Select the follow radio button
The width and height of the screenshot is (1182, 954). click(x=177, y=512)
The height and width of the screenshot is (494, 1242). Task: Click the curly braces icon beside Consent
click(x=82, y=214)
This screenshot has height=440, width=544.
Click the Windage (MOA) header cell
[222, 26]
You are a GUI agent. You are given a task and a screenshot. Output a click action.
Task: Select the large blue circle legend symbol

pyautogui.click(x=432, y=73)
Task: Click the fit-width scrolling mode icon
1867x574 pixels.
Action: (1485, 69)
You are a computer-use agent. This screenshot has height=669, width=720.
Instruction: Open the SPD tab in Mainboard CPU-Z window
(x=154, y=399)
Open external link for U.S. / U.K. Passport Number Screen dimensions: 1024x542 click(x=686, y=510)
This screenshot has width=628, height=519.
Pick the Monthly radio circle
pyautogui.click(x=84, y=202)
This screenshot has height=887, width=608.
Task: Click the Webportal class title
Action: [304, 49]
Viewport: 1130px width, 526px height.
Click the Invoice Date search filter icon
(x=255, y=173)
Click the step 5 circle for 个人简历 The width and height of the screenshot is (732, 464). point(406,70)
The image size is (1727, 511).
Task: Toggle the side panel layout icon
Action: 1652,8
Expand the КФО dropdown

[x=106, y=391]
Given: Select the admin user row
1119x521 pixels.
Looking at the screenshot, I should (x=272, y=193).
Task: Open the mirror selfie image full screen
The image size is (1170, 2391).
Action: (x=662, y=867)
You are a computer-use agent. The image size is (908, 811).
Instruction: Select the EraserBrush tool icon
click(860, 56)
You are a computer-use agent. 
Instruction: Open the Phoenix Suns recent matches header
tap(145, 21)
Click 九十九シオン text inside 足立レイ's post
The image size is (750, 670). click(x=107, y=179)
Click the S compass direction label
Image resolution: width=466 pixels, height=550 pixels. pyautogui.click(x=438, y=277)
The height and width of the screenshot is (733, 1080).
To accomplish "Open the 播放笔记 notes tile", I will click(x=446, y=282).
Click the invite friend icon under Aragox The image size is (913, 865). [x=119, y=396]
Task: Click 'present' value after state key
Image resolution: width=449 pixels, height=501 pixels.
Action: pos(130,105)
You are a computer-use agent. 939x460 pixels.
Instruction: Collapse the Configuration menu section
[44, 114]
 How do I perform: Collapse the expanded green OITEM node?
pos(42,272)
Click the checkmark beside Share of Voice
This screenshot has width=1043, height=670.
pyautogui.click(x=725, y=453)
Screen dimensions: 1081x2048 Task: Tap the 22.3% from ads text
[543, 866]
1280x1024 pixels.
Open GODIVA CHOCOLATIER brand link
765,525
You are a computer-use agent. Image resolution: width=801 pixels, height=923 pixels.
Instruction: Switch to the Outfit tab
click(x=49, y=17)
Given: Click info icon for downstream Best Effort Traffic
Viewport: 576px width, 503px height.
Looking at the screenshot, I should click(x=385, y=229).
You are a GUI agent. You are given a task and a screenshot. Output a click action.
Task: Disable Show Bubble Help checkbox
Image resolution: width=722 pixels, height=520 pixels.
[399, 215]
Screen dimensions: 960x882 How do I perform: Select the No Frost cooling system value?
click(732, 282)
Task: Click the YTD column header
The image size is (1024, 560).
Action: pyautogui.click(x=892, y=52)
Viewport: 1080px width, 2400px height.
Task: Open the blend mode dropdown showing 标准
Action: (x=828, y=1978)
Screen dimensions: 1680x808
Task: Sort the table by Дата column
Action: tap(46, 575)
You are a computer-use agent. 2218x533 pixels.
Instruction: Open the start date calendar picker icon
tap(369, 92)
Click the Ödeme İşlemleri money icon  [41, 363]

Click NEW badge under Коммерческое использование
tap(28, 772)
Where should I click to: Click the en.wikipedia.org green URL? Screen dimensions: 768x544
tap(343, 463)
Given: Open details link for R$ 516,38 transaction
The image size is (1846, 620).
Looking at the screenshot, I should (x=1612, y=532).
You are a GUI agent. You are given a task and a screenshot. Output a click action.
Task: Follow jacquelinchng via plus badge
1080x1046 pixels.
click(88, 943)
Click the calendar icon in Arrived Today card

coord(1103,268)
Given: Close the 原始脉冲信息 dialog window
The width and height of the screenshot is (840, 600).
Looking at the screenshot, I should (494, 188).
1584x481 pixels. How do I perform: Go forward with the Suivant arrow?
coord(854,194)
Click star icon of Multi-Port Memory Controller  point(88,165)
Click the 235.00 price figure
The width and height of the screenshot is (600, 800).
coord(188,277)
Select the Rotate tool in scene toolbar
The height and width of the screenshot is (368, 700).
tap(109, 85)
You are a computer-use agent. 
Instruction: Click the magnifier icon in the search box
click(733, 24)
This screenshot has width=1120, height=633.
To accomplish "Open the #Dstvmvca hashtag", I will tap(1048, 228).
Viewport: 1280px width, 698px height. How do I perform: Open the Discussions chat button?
* * * * * * * * *
How to complete this task: Look through the entries above and quote exactly the lines from the line with "You are a computer-use agent. Image" to the line with "Given: Click info", counting both of those lines.

Exercise result:
You are a computer-use agent. Image resolution: width=801 pixels, height=923 pixels.
Instruction: Switch to the Outfit tab
click(x=49, y=17)
Given: Click info icon for downstream Best Effort Traffic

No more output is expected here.